I know they have a certain amount of flexibility. But as far as I can see they don't have the flexibility to prevent the network operator from accessing the data flowing across the VPN (because the network operator is the one operating the VPN and it's endpoints and they have access to all the encryption keys). That's where those standards run headlong into the business security requirement that the data remain secure vs. the network operator who isn't authorized to see it.
The conflicts of law in supporting these services and meeting divergent contractual and regulatory requirements both internationally and domestically are monumental and getting worse.
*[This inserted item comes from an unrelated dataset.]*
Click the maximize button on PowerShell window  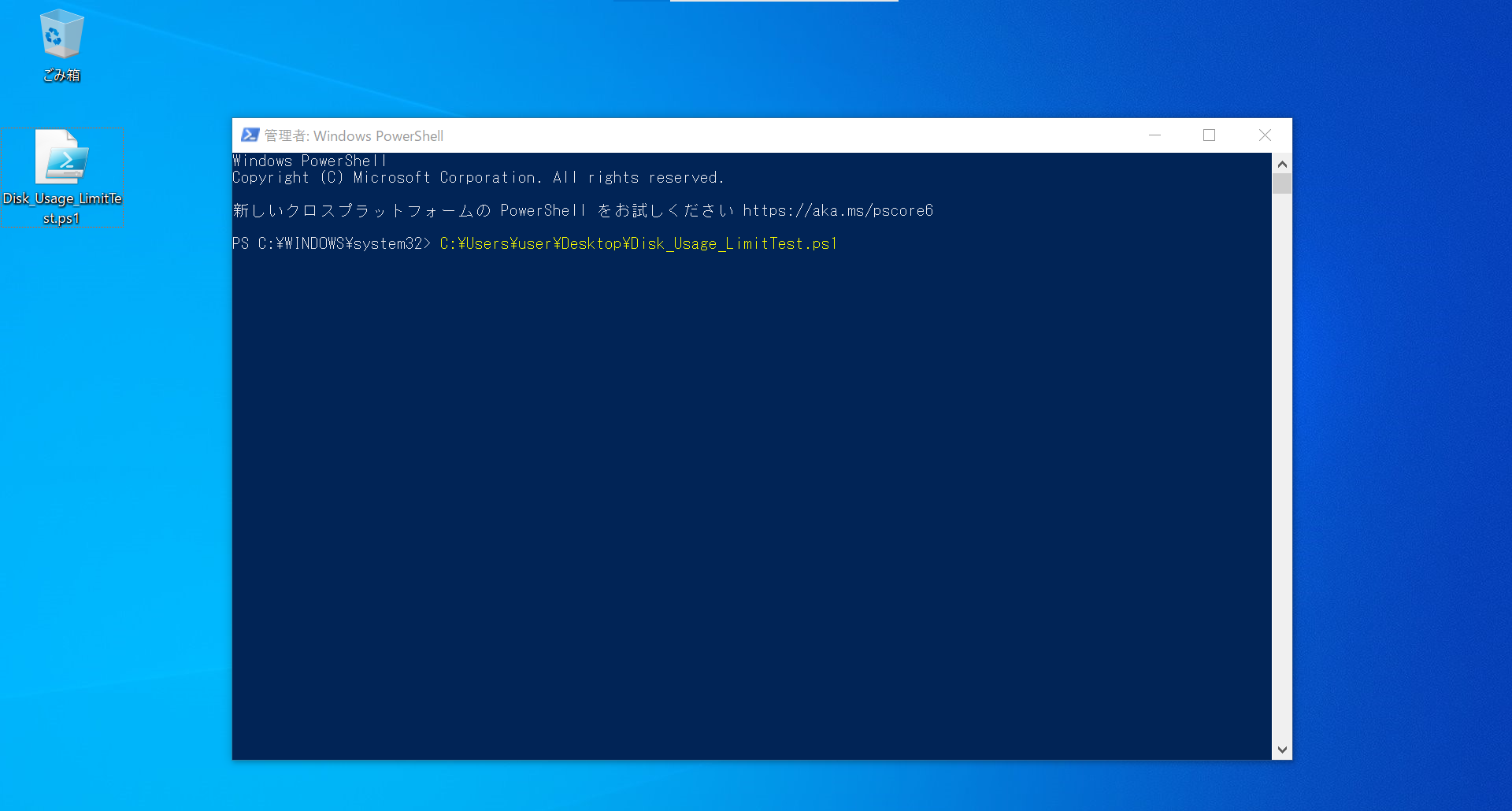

>conflicts of law I only see only conflicts of trust. Should I choose to use a service providers VPN I am required to trust them. I trust no one. However, they are not required to trust to me and any possibility of having them trust me is removed (by law). They are to be considered good and trustworthy, I am not. I am guilty unit proven innocent. >and getting worse. Of course this will get worse, its based on a double standard.
Tony
I hadn’t known this history. I bumped into this article while researching CJK at standards, something you taught me.
Separately, apologies for not following up on your ISOC history bit. I just never seem to catch up.